El mínimo legal de vacaciones es irrenunciable y no puede ser compensado económicamente, salvo en caso de finiquito.

El calendario de vacaciones debe comunicarse con al menos dos meses de antelación y cualquier cambio sin acuerdo puede ser impugnado.

Si el trabajador está de baja, puede recuperar los días de vacaciones más adelante, incluso tras finalizar el año natural.

El Estatuto de los Trabajadores, en su artículo 38, establece que los 30 días naturales de vacaciones retribuidas a los que tiene derecho todo trabajador en España no pueden ser impuestos de manera unilateral por ninguna de las dos partes. La ley exige que el periodo de disfrute se fije de común acuerdo entre el empresario y el empleado.

Los 30 días naturales anuales son el suelo mínimo garantizado por ley. El artículo 38.1 del ET lo deja claro al señalar que en ningún caso la duración será inferior a ese umbral. Los convenios colectivos pueden mejorarlo, pero nunca reducirlo.

Y este derecho, además, es irrenunciable: el trabajador no puede ceder sus vacaciones a cambio de una compensación económica, salvo cuando el contrato se extingue antes de que hayan podido disfrutarse y se liquidan en el finiquito.

Una de las confusiones más frecuentes en el ámbito laboral es la creencia de que la empresa tiene potestad para fijar el calendario de vacaciones sin contar con el trabajador. El artículo 38.2 del ET dispone que las fechas deben negociarse y pactarse entre ambas partes.

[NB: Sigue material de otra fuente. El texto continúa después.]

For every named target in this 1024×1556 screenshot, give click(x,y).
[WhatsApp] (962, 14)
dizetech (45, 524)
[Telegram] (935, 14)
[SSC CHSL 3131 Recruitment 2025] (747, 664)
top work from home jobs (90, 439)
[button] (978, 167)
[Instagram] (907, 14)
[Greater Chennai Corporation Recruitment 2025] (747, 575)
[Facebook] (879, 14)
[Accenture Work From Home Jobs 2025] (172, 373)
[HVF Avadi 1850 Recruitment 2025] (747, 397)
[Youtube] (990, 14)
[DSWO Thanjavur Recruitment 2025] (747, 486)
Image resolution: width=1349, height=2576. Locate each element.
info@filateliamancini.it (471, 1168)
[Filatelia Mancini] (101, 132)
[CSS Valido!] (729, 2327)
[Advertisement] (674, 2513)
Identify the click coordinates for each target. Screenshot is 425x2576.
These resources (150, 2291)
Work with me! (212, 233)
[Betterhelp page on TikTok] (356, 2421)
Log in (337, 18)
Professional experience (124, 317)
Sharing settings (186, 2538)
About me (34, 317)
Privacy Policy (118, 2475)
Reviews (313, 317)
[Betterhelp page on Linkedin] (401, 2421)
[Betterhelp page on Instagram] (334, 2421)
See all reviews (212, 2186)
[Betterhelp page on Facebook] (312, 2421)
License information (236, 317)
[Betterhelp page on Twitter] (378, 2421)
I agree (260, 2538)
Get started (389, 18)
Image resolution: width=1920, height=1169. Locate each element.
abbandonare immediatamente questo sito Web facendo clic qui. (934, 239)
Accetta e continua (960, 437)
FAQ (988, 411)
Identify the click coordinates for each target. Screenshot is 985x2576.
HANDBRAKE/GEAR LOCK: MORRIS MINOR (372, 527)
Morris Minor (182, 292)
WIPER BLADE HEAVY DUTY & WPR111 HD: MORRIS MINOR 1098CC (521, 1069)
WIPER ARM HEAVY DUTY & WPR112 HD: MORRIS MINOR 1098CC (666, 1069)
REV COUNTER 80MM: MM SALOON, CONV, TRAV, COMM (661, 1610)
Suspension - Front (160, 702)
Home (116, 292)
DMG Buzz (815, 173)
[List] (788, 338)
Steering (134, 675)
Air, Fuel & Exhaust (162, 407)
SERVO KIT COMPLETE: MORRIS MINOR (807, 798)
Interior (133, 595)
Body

Eso significa que la empresa no puede obligar a un empleado a tomar vacaciones en un periodo determinado sin su consentimiento, del mismo modo que el trabajador no puede ausentarse sin haber llegado a un acuerdo previo. Si empresa y trabajador no consiguen ponerse de acuerdo, la jurisdicción social fijará la fecha que corresponda mediante un procedimiento sumario y preferente, y su decisión será irrecurrible.

La ley también protege al trabajador frente a la incertidumbre de última hora. El artículo 38.3 obliga a que el calendario de vacaciones se comunique al empleado con un mínimo de dos meses de antelación antes del inicio del periodo de disfrute. Cualquier cambio posterior al que el trabajador no preste conformidad puede ser impugnado ante la jurisdicción laboral en un plazo de 20 días hábiles desde que tuvo conocimiento de la fecha.

El legislador también ha previsto que las vacaciones no se "consuman" cuando el trabajador se encuentra de baja. Si la incapacidad temporal deriva de embarazo, parto o lactancia natural, los días de vacaciones no disfrutados podrán recuperarse en una fecha posterior, incluso aunque el año natural haya concluido.

Para bajas por enfermedad común o accidente no laboral, el plazo para recuperarlas se extiende hasta 18 meses contados desde el final del año en que se generaron.